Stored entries
+++

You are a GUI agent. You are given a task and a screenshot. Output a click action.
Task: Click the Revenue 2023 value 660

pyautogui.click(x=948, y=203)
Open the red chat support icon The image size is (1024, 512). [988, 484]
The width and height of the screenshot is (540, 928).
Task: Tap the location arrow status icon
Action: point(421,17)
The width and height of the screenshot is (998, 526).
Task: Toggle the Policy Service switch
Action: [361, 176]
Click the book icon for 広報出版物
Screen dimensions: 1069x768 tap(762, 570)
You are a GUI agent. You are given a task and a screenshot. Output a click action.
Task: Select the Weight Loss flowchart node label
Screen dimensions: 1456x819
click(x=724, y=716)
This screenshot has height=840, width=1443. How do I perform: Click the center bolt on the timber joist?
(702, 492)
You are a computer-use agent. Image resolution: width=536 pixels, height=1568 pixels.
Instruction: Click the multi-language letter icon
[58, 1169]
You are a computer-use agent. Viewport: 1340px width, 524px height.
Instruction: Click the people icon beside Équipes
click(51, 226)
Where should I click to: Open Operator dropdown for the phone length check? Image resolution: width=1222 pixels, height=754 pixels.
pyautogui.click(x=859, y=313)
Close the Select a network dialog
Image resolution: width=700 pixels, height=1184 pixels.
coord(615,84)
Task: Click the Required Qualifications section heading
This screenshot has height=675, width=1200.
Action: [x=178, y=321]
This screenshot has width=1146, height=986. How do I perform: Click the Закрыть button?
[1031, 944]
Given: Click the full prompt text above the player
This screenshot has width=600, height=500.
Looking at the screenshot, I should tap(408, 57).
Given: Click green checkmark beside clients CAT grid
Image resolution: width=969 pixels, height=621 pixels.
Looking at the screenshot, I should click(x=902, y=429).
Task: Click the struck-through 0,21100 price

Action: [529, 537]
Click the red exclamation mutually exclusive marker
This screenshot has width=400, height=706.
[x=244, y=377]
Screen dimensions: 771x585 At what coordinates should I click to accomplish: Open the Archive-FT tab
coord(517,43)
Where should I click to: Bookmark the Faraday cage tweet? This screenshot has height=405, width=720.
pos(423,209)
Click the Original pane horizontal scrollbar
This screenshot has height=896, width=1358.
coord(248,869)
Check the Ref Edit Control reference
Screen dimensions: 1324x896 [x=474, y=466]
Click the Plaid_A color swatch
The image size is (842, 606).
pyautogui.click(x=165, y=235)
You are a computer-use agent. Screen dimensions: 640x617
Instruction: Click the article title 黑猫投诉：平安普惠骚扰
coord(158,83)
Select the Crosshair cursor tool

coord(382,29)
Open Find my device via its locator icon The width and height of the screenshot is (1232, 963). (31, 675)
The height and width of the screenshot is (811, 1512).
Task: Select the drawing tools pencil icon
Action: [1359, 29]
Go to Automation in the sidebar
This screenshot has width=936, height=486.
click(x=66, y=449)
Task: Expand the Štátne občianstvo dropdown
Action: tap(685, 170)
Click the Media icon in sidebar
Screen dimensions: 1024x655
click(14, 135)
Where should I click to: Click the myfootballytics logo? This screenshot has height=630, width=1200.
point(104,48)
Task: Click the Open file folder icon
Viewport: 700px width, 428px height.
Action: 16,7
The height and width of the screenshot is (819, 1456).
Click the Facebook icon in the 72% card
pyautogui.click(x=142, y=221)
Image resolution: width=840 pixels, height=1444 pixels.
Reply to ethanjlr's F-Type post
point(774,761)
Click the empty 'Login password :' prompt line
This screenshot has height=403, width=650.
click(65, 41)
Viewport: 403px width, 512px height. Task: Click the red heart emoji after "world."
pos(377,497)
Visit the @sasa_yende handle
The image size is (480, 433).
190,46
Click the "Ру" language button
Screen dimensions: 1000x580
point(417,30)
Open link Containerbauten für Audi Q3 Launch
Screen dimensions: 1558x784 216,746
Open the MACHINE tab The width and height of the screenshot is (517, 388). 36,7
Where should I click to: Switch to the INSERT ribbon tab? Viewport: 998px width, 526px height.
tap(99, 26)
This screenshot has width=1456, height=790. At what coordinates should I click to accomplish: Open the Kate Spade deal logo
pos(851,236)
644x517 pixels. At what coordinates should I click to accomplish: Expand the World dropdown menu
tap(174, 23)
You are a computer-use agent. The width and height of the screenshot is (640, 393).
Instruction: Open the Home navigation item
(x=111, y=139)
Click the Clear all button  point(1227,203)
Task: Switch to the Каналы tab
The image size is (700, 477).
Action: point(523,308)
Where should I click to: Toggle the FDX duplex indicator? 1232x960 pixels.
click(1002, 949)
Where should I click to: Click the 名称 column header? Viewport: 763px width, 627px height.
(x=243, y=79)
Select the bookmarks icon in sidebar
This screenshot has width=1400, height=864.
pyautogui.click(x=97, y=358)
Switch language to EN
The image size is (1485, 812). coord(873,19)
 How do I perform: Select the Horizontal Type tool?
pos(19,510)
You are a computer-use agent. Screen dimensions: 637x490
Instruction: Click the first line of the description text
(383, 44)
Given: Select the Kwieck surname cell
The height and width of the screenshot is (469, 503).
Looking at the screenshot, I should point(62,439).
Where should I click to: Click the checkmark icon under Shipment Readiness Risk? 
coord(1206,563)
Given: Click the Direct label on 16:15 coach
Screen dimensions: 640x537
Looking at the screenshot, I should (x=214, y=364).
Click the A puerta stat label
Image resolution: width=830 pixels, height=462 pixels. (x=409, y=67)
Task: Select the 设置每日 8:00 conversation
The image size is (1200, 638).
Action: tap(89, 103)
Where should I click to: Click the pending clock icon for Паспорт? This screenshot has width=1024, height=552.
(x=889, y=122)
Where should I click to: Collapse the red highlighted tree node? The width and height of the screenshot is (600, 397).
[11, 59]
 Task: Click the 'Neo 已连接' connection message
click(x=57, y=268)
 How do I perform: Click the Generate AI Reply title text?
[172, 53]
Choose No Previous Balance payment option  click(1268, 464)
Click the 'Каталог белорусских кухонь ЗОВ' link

+++

What you should do: Looking at the data above, show all lines where the word "agent" occurs.

Expected output:
You are a GUI agent. You are given a task and a screenshot. Output a click action.
You are a GUI agent. You are given a task and a screenshot. Output a click action.
You are a computer-use agent. Image resolution: width=536 pixels, height=1568 pixels.
You are a computer-use agent. Viewport: 1340px width, 524px height.
You are a computer-use agent. Screen dimensions: 640x617
You are a computer-use agent. The width and height of the screenshot is (640, 393).
You are a computer-use agent. Screen dimensions: 637x490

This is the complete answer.